--- GIVEN RECORDS ---
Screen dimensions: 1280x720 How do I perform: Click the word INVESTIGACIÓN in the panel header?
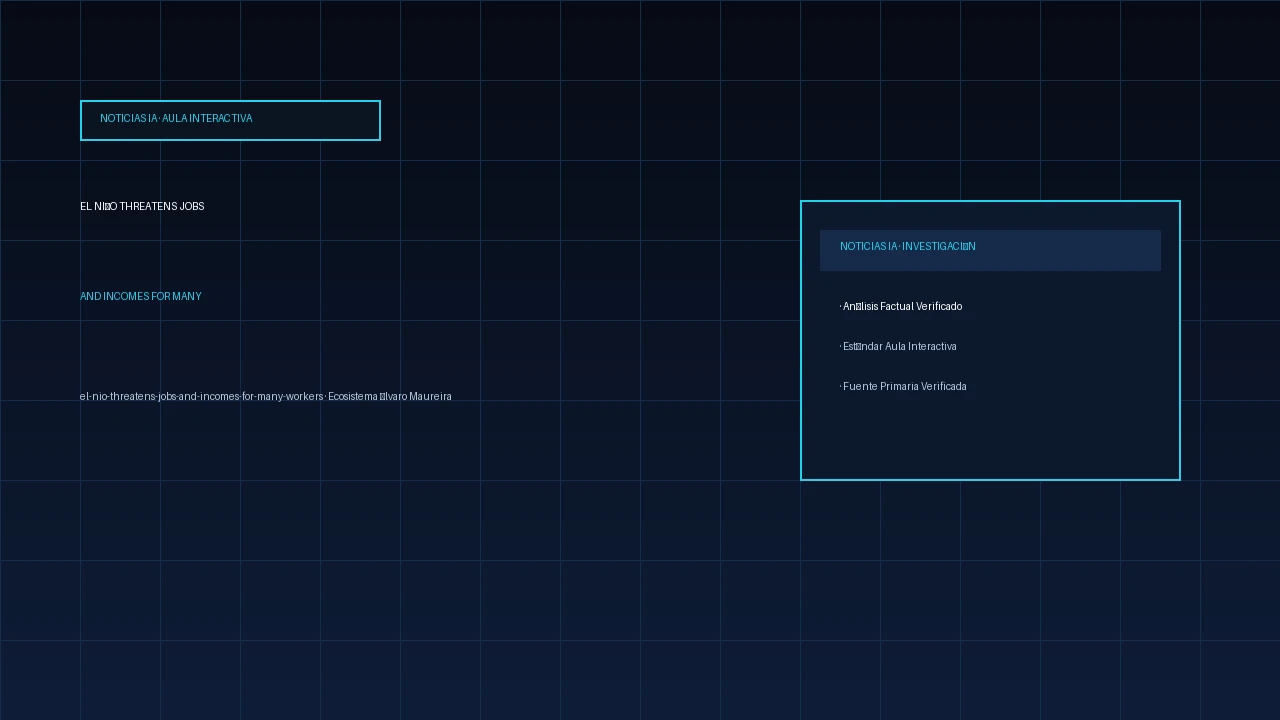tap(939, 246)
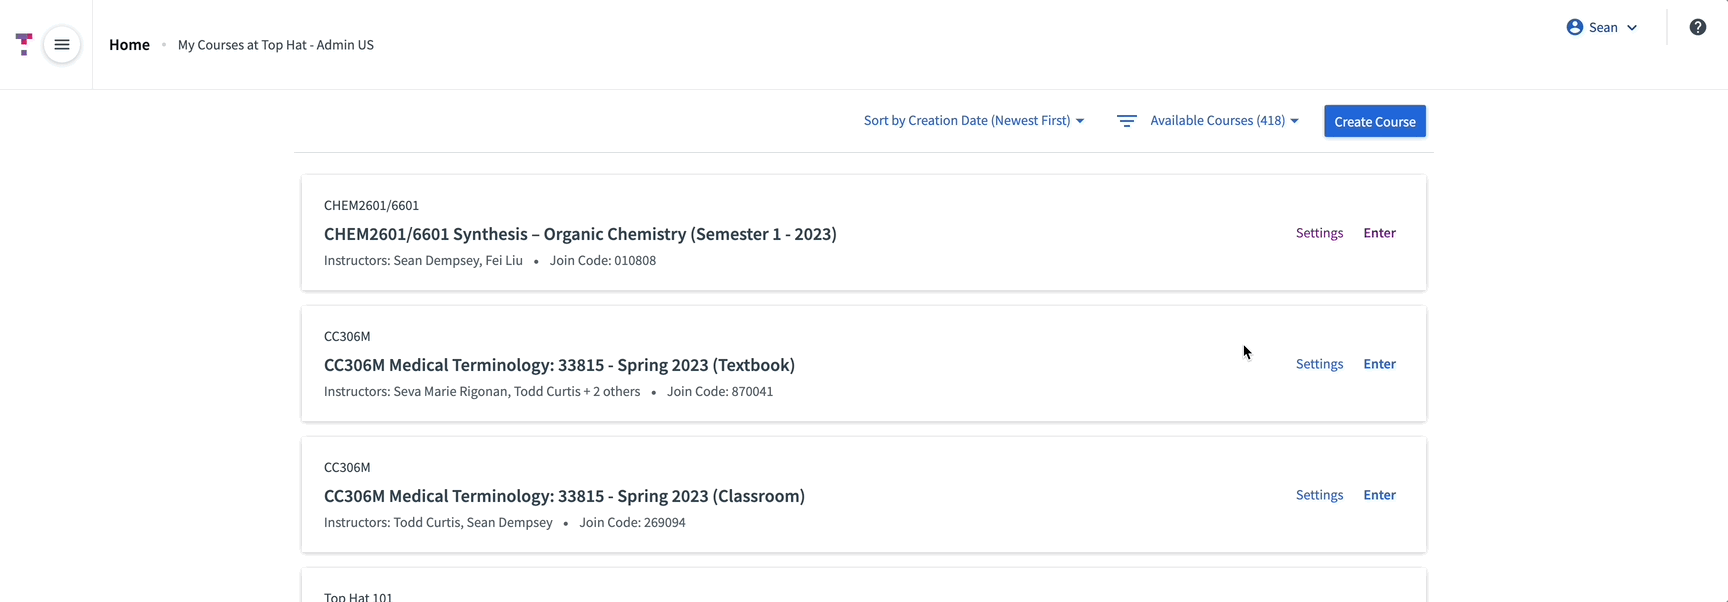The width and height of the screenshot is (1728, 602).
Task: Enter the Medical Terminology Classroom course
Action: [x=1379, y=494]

--- INSTRUCTIONS TO FOLLOW ---
The whole listing should be restated word for word, with no pictures.

--- ANSWER TO THIS EXERCISE ---
Screen dimensions: 1280x720 How do I perform: Click the word INVESTIGACIÓN in the panel header?
tap(939, 246)
The width and height of the screenshot is (1728, 602).
Task: Enter the Medical Terminology Classroom course
Action: [x=1379, y=494]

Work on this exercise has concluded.